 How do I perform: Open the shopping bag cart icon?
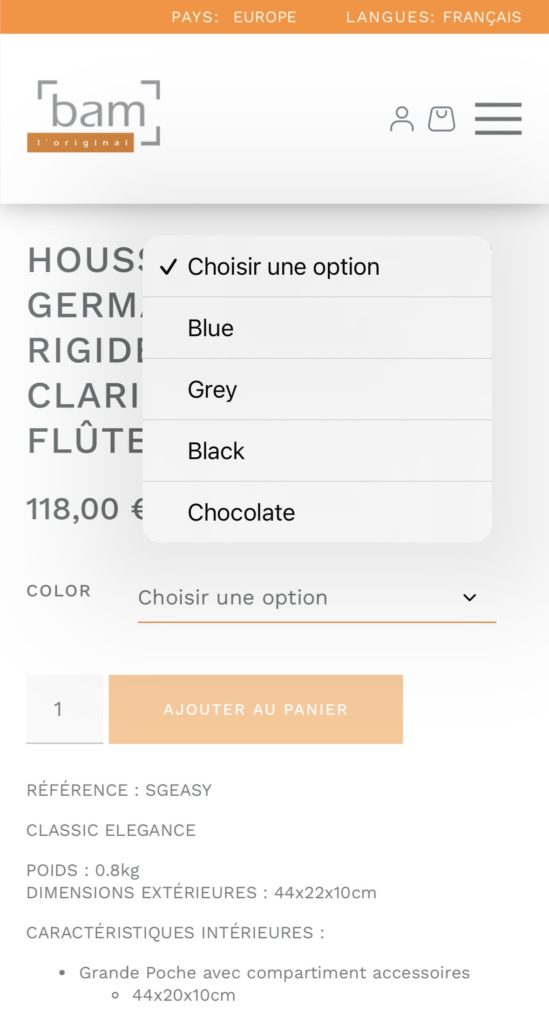441,119
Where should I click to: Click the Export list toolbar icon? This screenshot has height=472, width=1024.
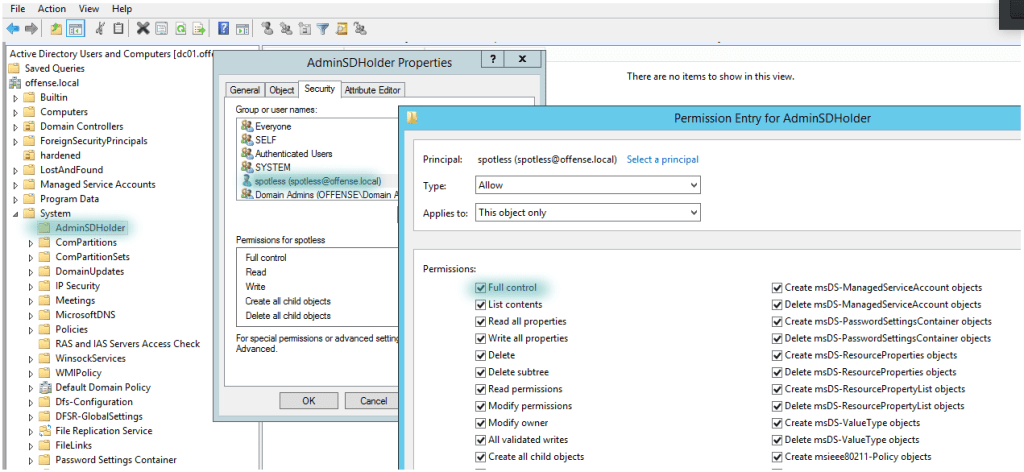(199, 28)

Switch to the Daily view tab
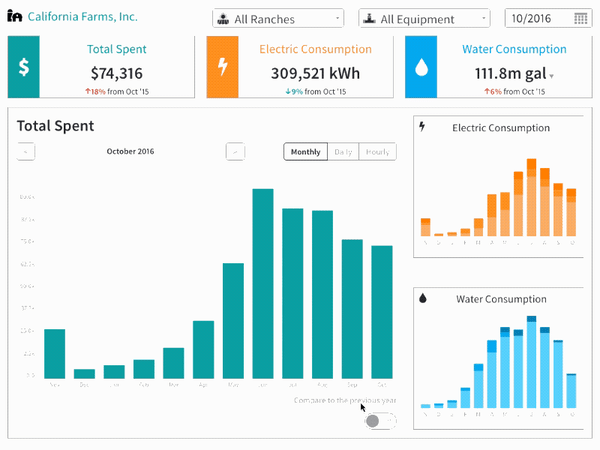point(343,152)
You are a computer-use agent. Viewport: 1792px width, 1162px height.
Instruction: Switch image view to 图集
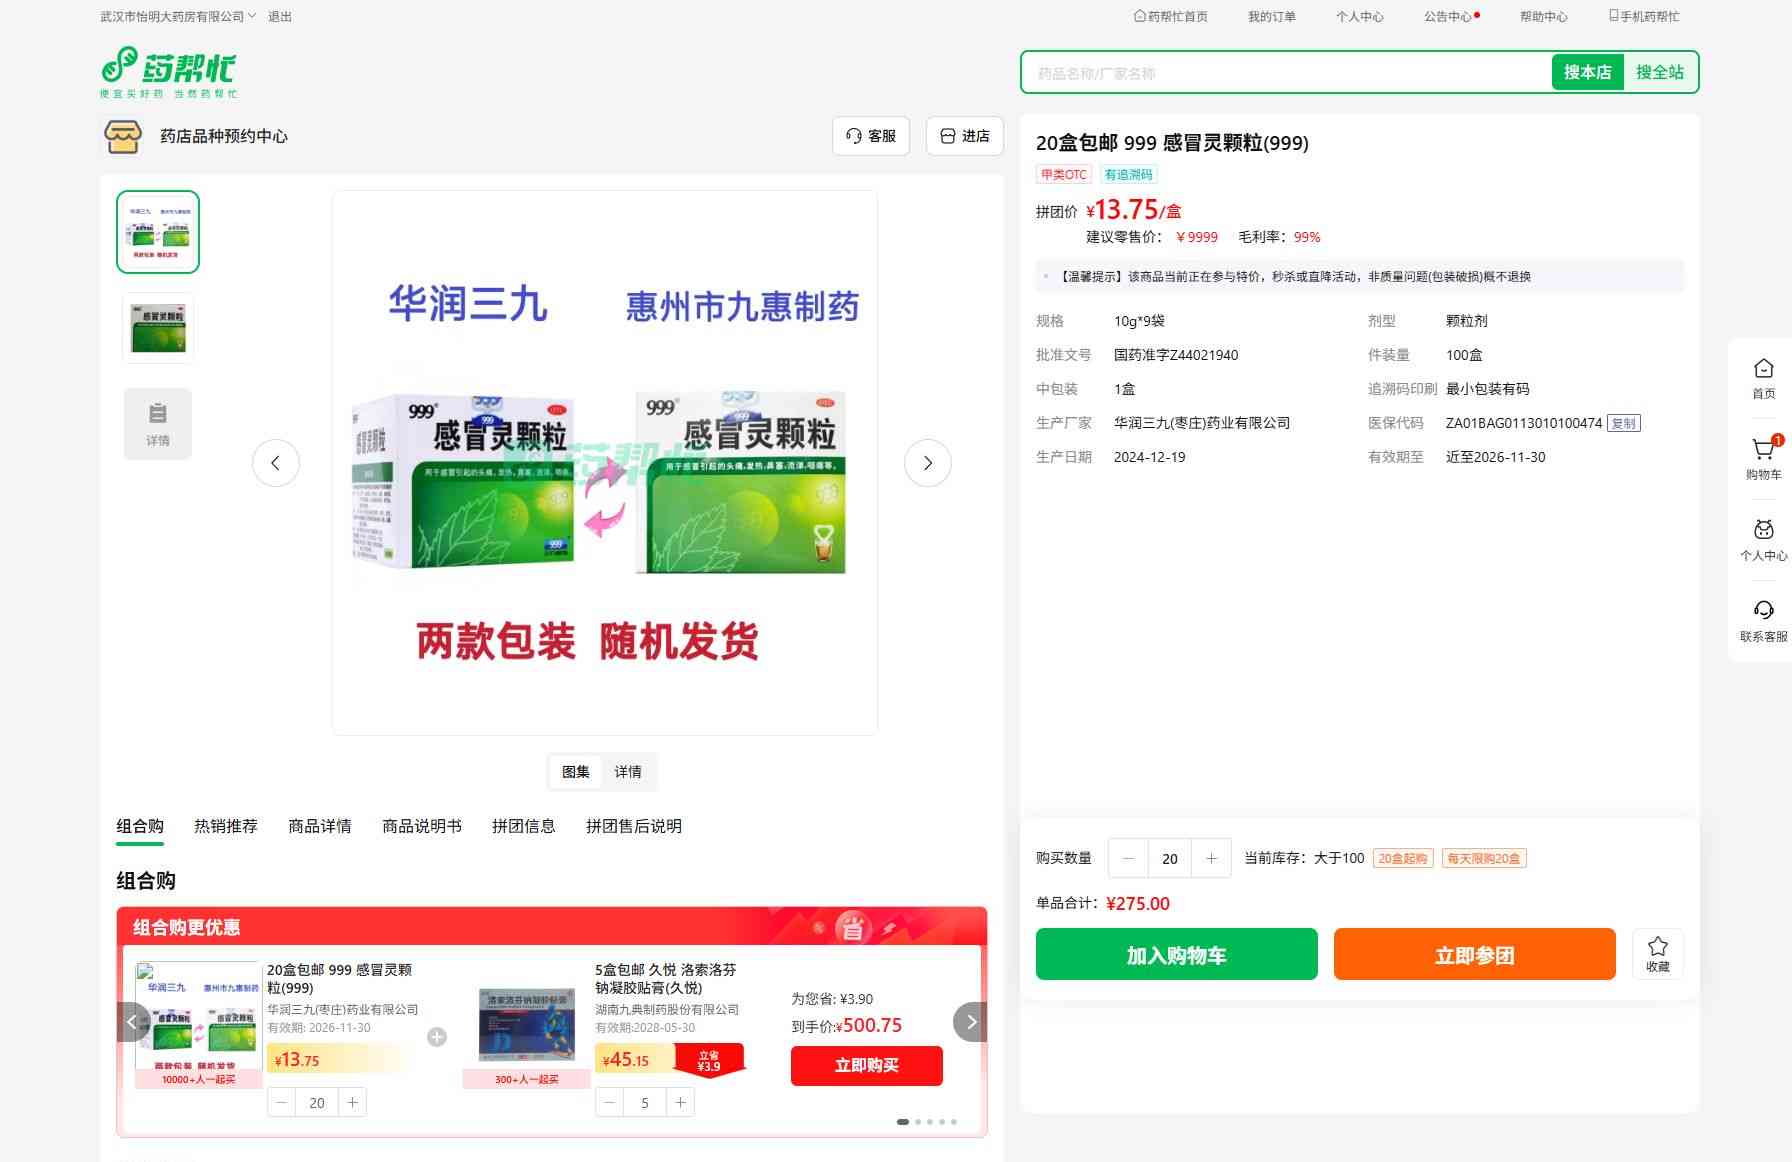575,772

========

▶ **Required action**
With images omitted, retype the data word for word.

▶ **Written answer**
 How do I perform: Open the shopping bag cart icon?
441,119
Where should I click to: Click the Export list toolbar icon? This screenshot has height=472, width=1024.
(199, 28)

Switch to the Daily view tab
point(343,152)
You are a computer-use agent. Viewport: 1792px width, 1162px height.
Instruction: Switch image view to 图集
575,772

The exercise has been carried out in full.